>> Start EXCERPT PROVIDED
The China Securities Regulatory Commission (CSRC) has so far targeted 3,255 accounts, shutting some and forcing others to trade through legal channels, it said in a statement late Monday.
The violations included investors failing to register real names on their accounts, and using platforms that facilitated margin trading outside regulators’ oversight, it said.
Margin trading allows investors to use borrowed funds to trade stocks with only a small portion of money as deposit.
China’s benchmark Shanghai stock index has plummeted around 40 percent since hitting a June 12 peak, prompting leaders to launch an unprecedented rescue package including the buying of equities by government-backed entities.
The regulatory crackdown began in July and the CSRC still has to check more than 2,000 accounts holding nearly 188 billion yuan ($29 billion) worth of shares, according to the statement.
Chinese stocks fell on Monday and Tuesday owing to news of the crackdown, analysts said, though the CSRC played down the impact. “It will not have an obvious impact on the market,” it claimed.
The CSRC earlier this month fined three companies a combined 453 million yuan ($71 million) for conducting “illegal securities business”, which has been blamed for volatility on the plunging markets.
Police have detained Wang Xiaolu, a journalist with the respected business magazine Caijing, after he wrote a story in July saying the regulator was studying plans for government funds to exit the market.
Authorities have also detained an official from the CSRC and four senior executives of Citic Securities, the country’s biggest brokerage by assets, for “stock market violations”, the official news agency Xinhua reported last month.
The CSRC and police earlier announced a joint campaign against what authorities call “malicious” short-selling, essentially a bet stock prices will go lower.
>> End EXCERPT PROVIDED
### PROBLEM SET
A. According to the stock market crackdown article, how many accounts has the CSRC targeted so far?
B. Transcribe the part of the stock market crackdown article starting at "Chinese stocks fell" and ending at "the plunging markets.".
>> Start INFORMATION SUPPLIED
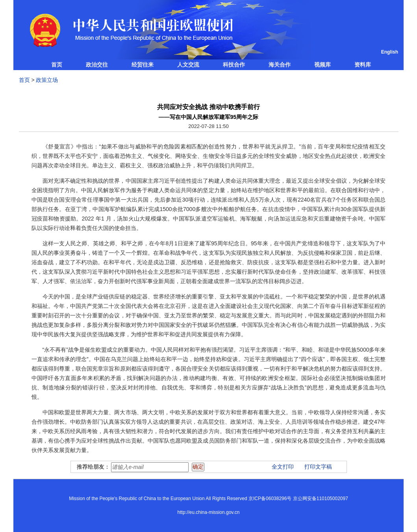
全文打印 (283, 467)
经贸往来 (143, 65)
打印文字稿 (318, 467)
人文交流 (188, 65)
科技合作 (234, 65)
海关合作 (280, 65)
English (389, 52)
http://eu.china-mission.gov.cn (209, 512)
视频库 (322, 65)
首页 (57, 65)
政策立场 (47, 80)
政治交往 (97, 65)
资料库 (363, 65)
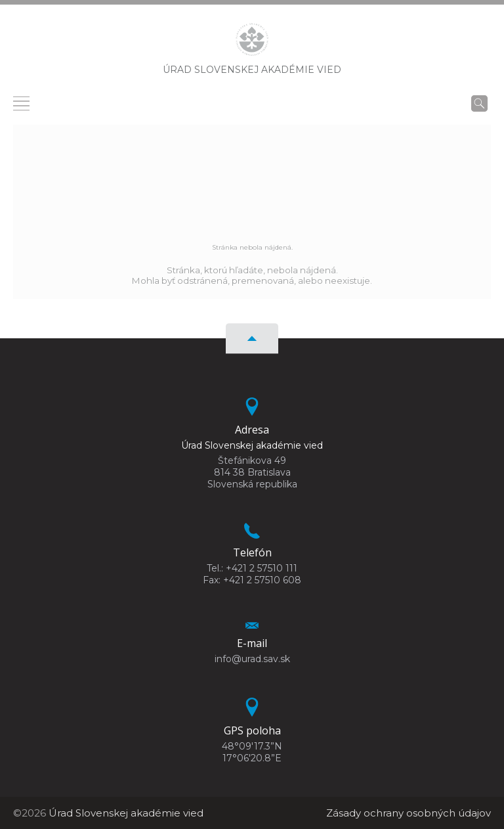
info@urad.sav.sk (252, 659)
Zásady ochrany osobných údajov (408, 813)
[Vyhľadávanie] (479, 103)
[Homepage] (252, 43)
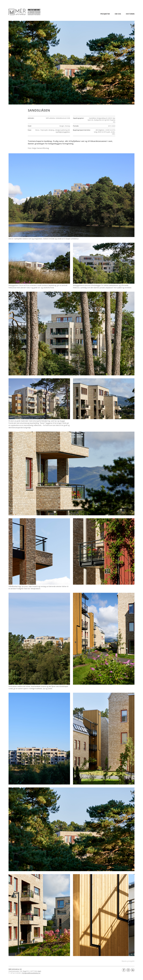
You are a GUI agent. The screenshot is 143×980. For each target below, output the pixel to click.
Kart (39, 971)
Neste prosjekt (128, 961)
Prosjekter (105, 14)
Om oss (118, 14)
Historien (130, 14)
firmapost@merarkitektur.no (31, 973)
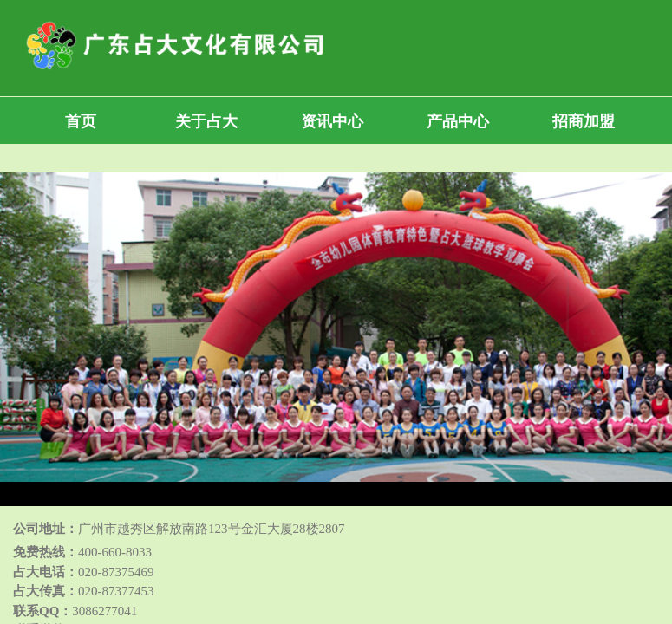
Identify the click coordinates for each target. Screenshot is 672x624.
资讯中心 (332, 121)
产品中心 (458, 121)
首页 (81, 121)
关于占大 (206, 121)
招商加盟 (584, 121)
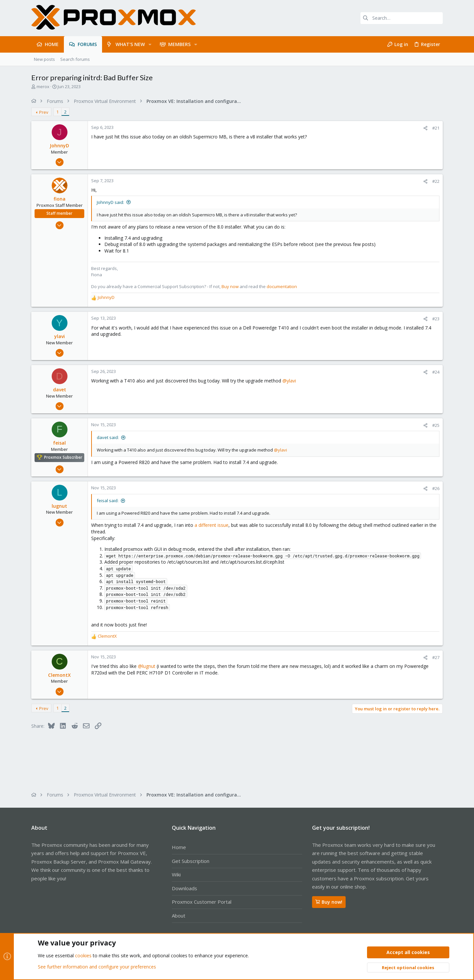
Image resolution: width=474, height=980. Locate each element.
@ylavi (289, 380)
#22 (436, 181)
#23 (436, 318)
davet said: (108, 437)
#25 (436, 425)
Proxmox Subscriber (63, 457)
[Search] (402, 18)
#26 (436, 488)
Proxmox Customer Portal (201, 902)
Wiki (176, 874)
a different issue (211, 525)
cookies (83, 956)
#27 (436, 657)
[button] (150, 45)
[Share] (425, 128)
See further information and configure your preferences (97, 967)
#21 (436, 128)
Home (179, 847)
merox (43, 86)
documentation (282, 286)
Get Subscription (190, 861)
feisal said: (107, 500)
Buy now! (329, 902)
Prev (44, 112)
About (179, 915)
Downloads (184, 888)
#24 (436, 372)
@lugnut (147, 666)
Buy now (230, 286)
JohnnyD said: (110, 202)
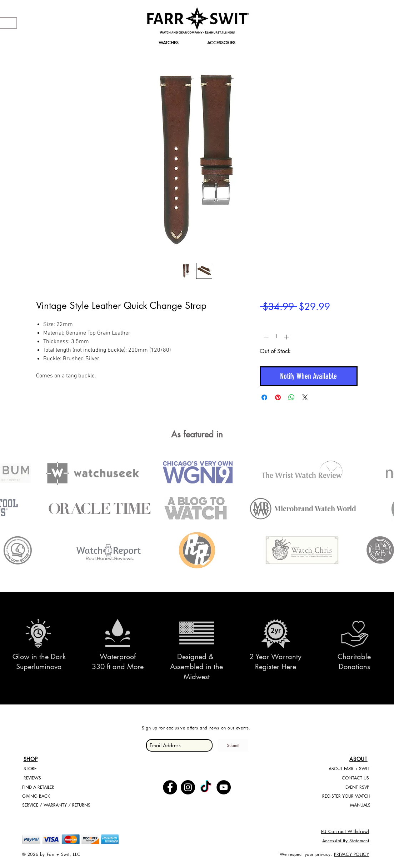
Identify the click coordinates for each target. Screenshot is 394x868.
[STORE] (49, 769)
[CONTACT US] (355, 778)
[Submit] (233, 745)
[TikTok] (206, 787)
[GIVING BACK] (50, 796)
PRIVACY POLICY (351, 854)
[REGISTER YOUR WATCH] (345, 796)
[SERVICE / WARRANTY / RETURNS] (56, 805)
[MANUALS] (345, 805)
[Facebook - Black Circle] (170, 787)
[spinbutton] (276, 337)
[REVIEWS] (51, 778)
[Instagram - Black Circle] (188, 787)
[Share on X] (305, 397)
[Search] (365, 25)
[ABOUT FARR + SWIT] (349, 769)
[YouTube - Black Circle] (224, 787)
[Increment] (287, 337)
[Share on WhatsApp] (291, 397)
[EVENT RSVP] (357, 787)
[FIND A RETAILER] (50, 787)
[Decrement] (265, 337)
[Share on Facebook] (264, 397)
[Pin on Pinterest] (278, 397)
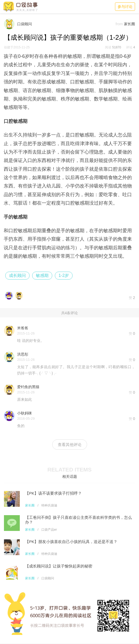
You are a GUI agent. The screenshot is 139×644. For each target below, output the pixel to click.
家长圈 (30, 505)
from (119, 24)
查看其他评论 (70, 444)
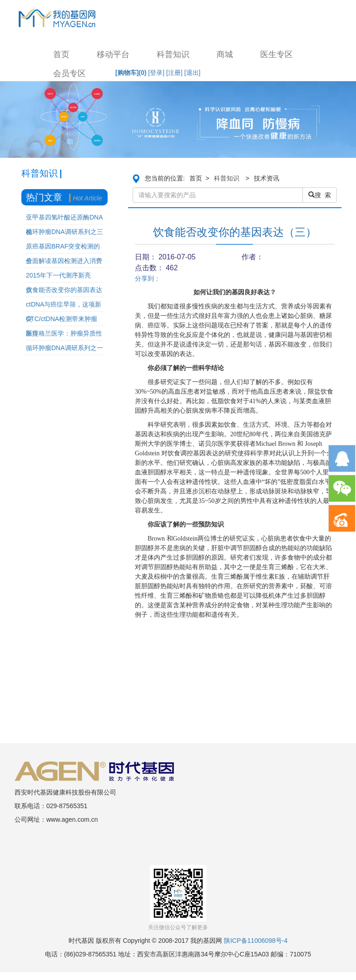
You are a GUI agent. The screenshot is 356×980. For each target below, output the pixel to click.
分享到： (148, 278)
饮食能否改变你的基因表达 (64, 290)
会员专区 (69, 73)
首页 (61, 54)
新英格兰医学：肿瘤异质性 (64, 333)
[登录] (156, 73)
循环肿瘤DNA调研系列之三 (64, 232)
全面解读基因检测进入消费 (64, 261)
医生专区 (277, 54)
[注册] (174, 73)
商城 (225, 54)
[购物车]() (131, 73)
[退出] (193, 73)
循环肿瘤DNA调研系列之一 (64, 348)
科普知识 (173, 54)
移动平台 (113, 54)
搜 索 (320, 195)
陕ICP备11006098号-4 (256, 941)
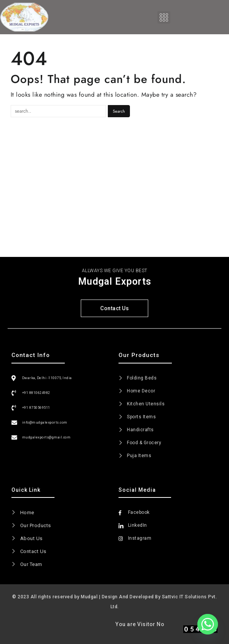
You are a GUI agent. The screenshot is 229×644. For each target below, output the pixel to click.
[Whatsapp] (208, 624)
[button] (164, 17)
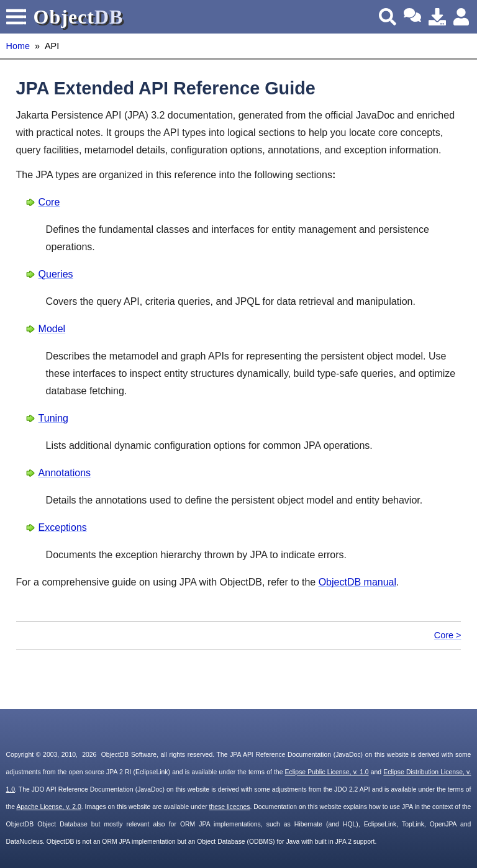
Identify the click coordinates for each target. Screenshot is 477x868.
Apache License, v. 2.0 (48, 807)
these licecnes (230, 807)
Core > (448, 635)
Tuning (53, 418)
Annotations (65, 472)
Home (18, 46)
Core (49, 202)
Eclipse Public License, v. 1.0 (327, 772)
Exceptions (63, 527)
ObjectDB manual (357, 582)
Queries (56, 274)
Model (52, 328)
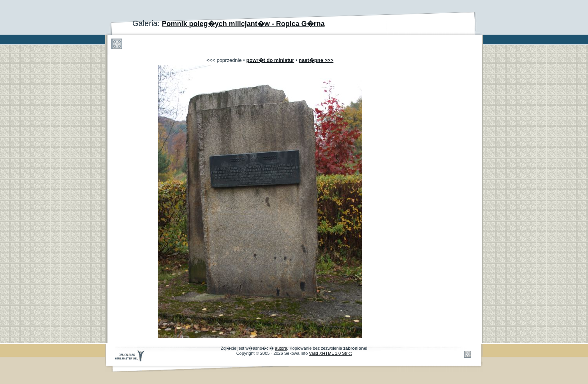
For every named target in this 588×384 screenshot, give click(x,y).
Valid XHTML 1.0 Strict (330, 353)
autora (281, 348)
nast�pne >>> (316, 60)
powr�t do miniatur (270, 60)
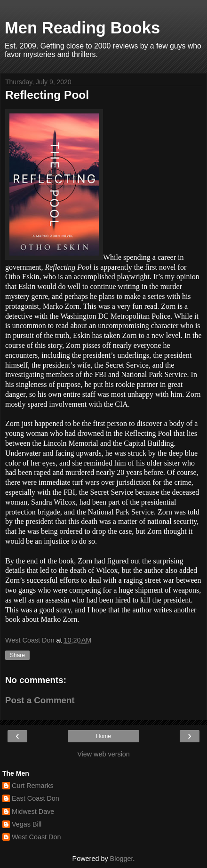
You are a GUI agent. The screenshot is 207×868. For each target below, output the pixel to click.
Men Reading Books (82, 28)
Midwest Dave (33, 812)
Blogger (121, 859)
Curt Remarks (32, 786)
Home (104, 736)
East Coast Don (35, 798)
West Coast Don (36, 837)
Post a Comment (40, 700)
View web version (104, 754)
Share (17, 655)
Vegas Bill (26, 824)
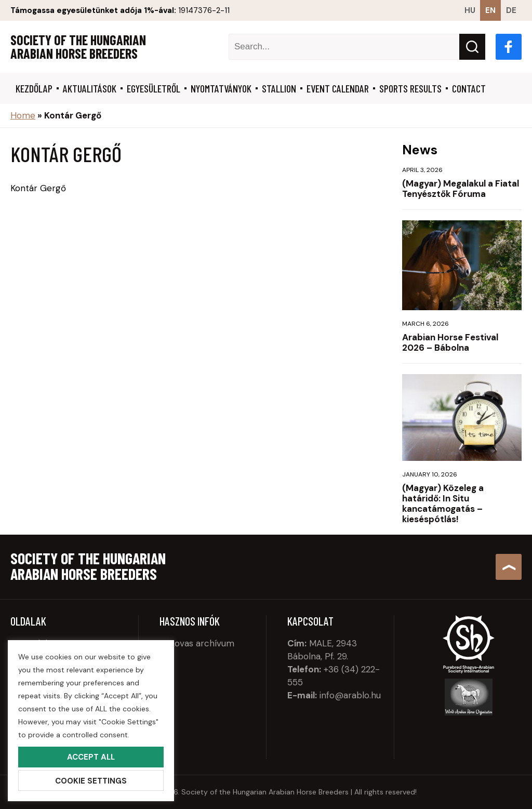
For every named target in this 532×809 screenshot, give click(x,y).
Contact (469, 88)
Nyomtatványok (221, 88)
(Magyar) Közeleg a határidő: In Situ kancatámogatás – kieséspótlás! (443, 503)
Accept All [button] (91, 757)
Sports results (410, 88)
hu (470, 10)
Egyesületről (153, 88)
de (511, 10)
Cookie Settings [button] (91, 781)
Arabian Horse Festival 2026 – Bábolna (450, 342)
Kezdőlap (34, 88)
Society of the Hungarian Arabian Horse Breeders (78, 47)
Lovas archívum (202, 643)
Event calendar (338, 88)
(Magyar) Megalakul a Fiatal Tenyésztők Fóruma (460, 189)
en (490, 10)
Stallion (279, 88)
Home (23, 115)
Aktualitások (89, 88)
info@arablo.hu (350, 695)
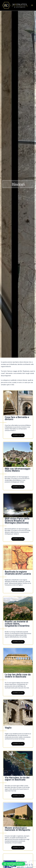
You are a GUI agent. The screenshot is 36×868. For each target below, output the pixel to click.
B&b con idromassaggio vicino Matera (17, 470)
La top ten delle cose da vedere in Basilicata (18, 676)
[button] (14, 864)
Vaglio (8, 728)
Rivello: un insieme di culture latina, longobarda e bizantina (17, 624)
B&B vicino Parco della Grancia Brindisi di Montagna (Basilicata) (17, 521)
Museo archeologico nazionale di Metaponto (17, 829)
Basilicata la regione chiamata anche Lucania (18, 573)
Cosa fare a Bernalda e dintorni (17, 418)
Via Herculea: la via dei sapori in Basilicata (17, 779)
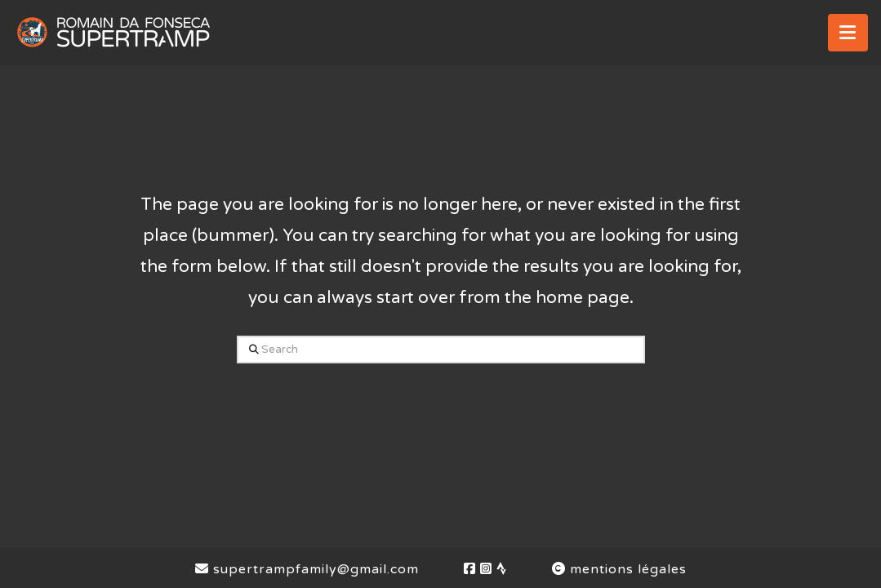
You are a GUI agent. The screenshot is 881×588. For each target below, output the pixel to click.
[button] (848, 33)
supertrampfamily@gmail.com (307, 569)
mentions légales (619, 569)
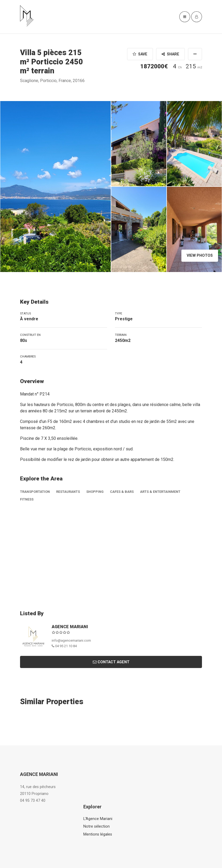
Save (140, 54)
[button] (195, 54)
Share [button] (170, 54)
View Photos (200, 255)
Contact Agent (111, 662)
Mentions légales (98, 834)
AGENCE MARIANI (70, 627)
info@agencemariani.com (71, 641)
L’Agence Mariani (98, 819)
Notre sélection (96, 826)
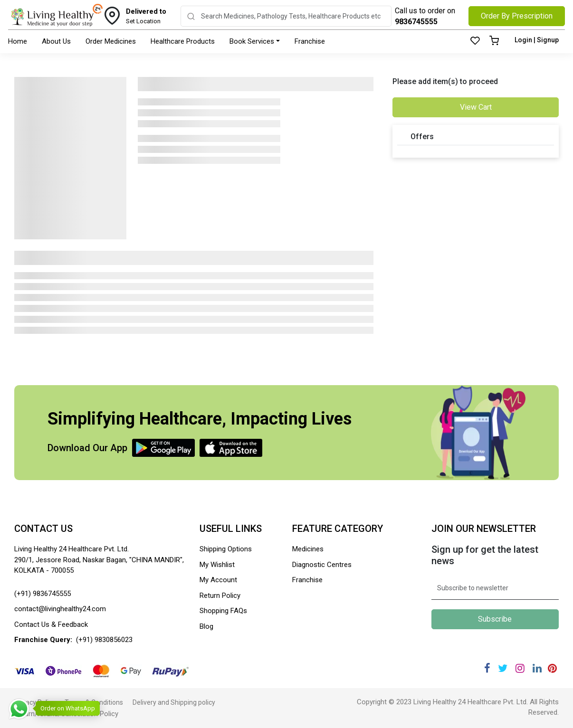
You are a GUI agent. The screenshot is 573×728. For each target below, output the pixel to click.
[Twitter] (503, 668)
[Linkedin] (537, 668)
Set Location (146, 16)
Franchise (310, 41)
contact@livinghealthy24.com (60, 609)
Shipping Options (226, 549)
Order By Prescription (516, 16)
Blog (206, 626)
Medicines (308, 549)
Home (18, 41)
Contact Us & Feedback (51, 624)
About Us (56, 41)
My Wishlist (217, 565)
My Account (218, 580)
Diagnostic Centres (322, 565)
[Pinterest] (552, 668)
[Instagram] (520, 668)
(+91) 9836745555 (42, 594)
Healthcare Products (182, 41)
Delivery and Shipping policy (174, 702)
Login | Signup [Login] (536, 40)
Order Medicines (111, 41)
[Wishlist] (475, 41)
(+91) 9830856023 (104, 640)
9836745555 (416, 21)
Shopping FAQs (223, 611)
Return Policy (220, 596)
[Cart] (494, 41)
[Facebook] (487, 668)
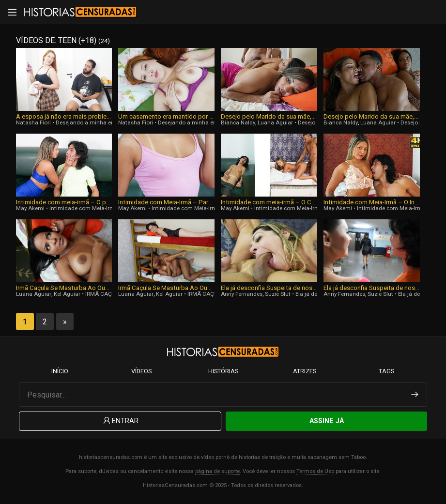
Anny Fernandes (242, 294)
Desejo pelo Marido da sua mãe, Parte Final (269, 116)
>> End INFORMATION SUPPLIED
### RESPONSES PER TASK
A. 3,255 accounts

B.
Chinese stocks fell on Monday and Tuesday owing to news of the crackdown, analysts said, though the CSRC played down the impact. “It will not have an obvious impact on the market,” it claimed.
The CSRC earlier this month fined three companies a combined 453 million yuan ($71 million) for conducting “illegal securities business”, which has been blamed for volatility on the plunging markets.